With a chip and a pitch, think of sliding the sole of the club underneath the ball. Do not hit down on the ball.

With a chip, use one swing and several clubs to regulate distance.

With a pitch, use two or three lengths of swing (your choice) and several clubs to regulate distance.

Putting

Hit the ball on the sweet spot of the putterface.

Let the length of the backswing be the sole distance generator.

Technique is less important than mentally bearing down the hole.

An Anchored Putting Revival

Those of my readers who have been around for a few years remember my displeasure with the anchored putting ban. Search the tag “anchored putting” to read about that. There’s no point here in going over plowed ground.

You can still anchor your stroke, though, and I do it to great effect. I was doing it long before the ban. I putted then, and now, really well with it, and it is the foundation of my putting stroke.

What I do is bring my upper arms in contact with the sides of my torso. Light contact, not pressing. Pressing would make it almost impossible to move the putter.
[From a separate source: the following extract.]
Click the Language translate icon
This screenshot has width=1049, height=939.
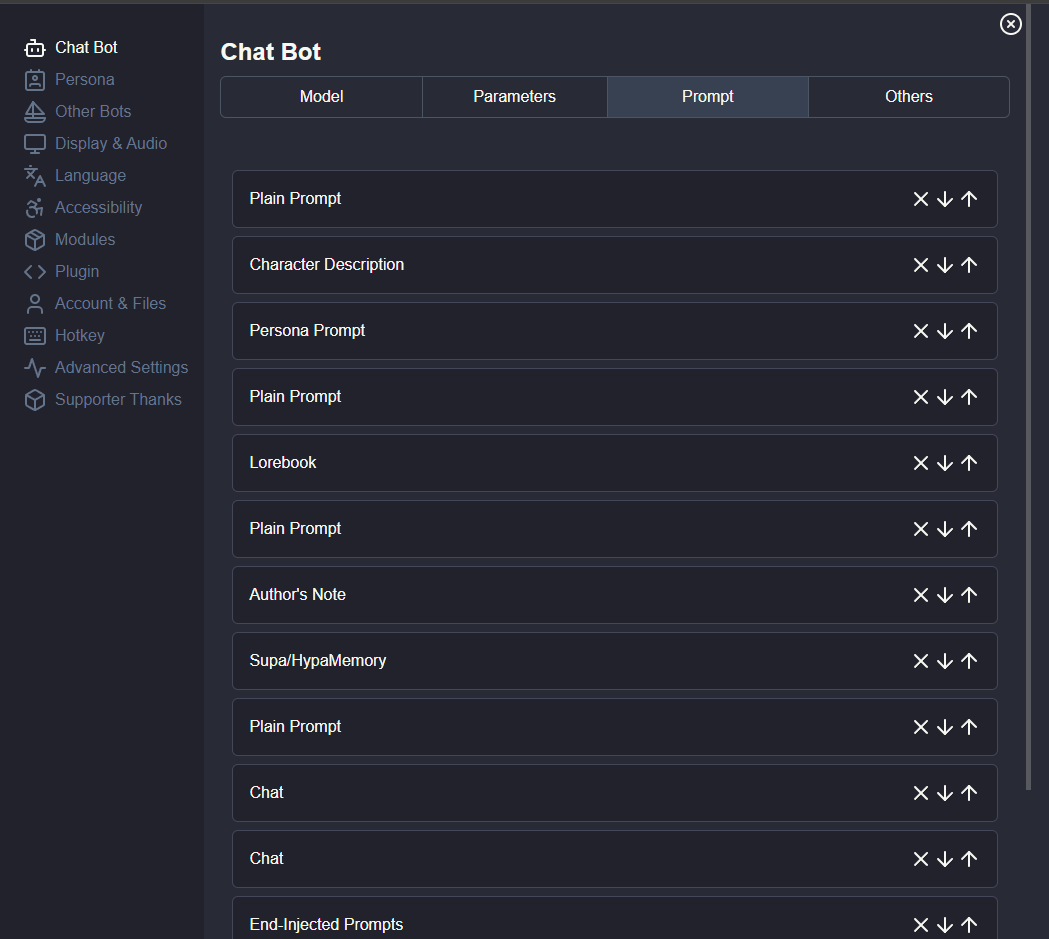35,176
Just light contact so the upper arms stay in contact with the torso the whole time–slide over it, if you will.

That’s how I anchor my stroke. If my upper arms ride free in the air, they can go places they shouldn’t go to. By letting them slide freely in contact with my immovable body, they are guided along a predictable path consistently.

Combine that with a putting grip that does not allow my hands to wander, and I have the greater part of the stroke pretty well taken care of.

This anchoring gives me a mental boost, too. It creates a feeling of security that prevents any worry about moving the club from creeping in. I can concentrate on the only thing that is important–the ball going into the hole.

Anchoring works, or the USGA wouldn’t have outlawed it. This way of anchoring works, too, and it is legal.

For now.

Leave the Flagstck In or Take It Out?

The latest sideshow on the PGA Tour is watching the greatest golfers in the world play like they never heard there were any rules changes, and then saying how hard it is to remember to drop from knee-height instead of shoulder height.

Rocket scientists, they ain’t, apparently.

But rule causing the most discussion is the repeal of the two-stroke penalty for hitting the flagstick with a ball putted from the green.

That penalty was adopted in 1968. I started playing in about 1960, when you could leave the pin in, and no one seemed to mind. If you have access to old All-Star Golf videos you can see pros putting while the pin is still in and not being tended. I can’t find the reason why the rule was changed in 1968, but it’s history now.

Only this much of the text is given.